FangShancheng / ABINet

Read Like Humans: Autonomous, Bidirectional and Iterative Language Modeling for Scene Text Recognition
Other
420 stars 72 forks source link

Reproduce training issue #107

Closed htuannn closed 5 months ago

htuannn commented 6 months ago

Hi @FangShancheng,

I am trying to reproduce the training code without using FastAI.learner I use pretrained best-train-abinet.pth released version with the corresponding config file. And it's my reproduce training code:

` criterion = MultiLosses(one_hot= True, device= device) .... images_source_tensor, labels_source = next(source_loader_iter) images_source = images_source_tensor.to(device)

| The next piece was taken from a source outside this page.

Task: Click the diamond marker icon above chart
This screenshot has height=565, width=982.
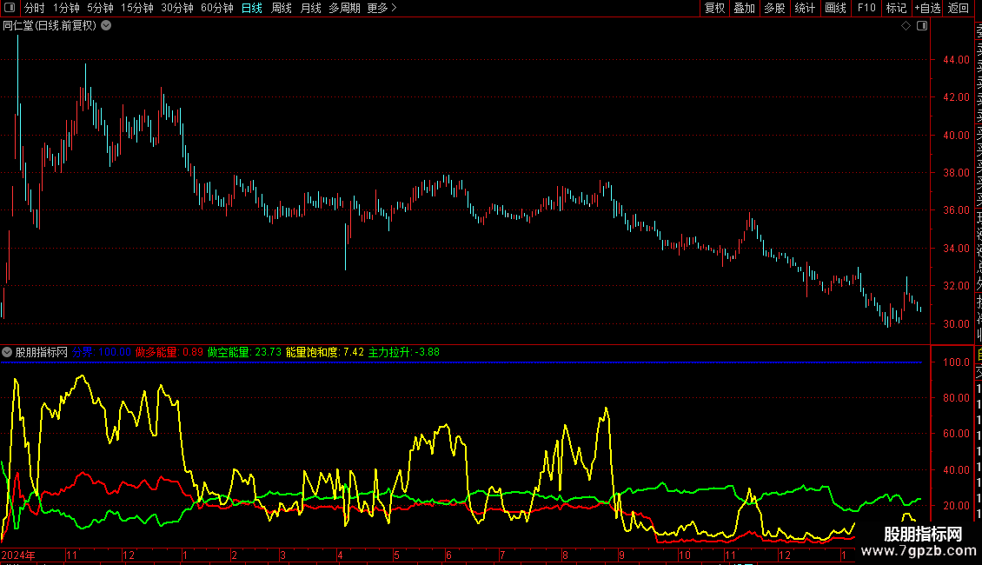Action: point(906,26)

    labels_source_index, labels_source_length= [], []
    for label_source in labels_source:
        # post-process label
        label_source_length = torch.tensor([len(label_source)+ 1])
        label_source_index_ = torch.tensor(charset.get_labels(label_source))
        label_source_index = onehot(label_source_index_, charset.num_classes)

        labels_source_index.append(label_source_index)
        labels_source_length.append(label_source_length)

    labels_source_index = torch.stack(labels_source_index).to(device)
    labels_source_length = torch.cat(labels_source_length).to(device)

    preds_source = model(images_source)

    loss_source = criterion(
        preds_source, labels_source_index, label_source_length
    )
    model.zero_grad(set_to_none=True)
    loss_source.backward()
    torch.nn.utils.clip_grad_norm_(
        model.parameters(), opt.grad_clip
    )   # gradient clipping with 5 (Default)
    optimizer.step()

` I used the MJ + ST data set, to test training with the above code, however, the evaluation results every 500 iterations on benchmark sets decreased relatively negatively. I don't know if my reimplementation have any thing wrong.

Thanks.

KhaLee2307 commented 6 months ago

I have the same issue.

htuannn commented 5 months ago

Now my issue is solved. I realized I accidentally set ignore_index for null_char in criterion, it causes the model to fail to converge for the stop of recognition string.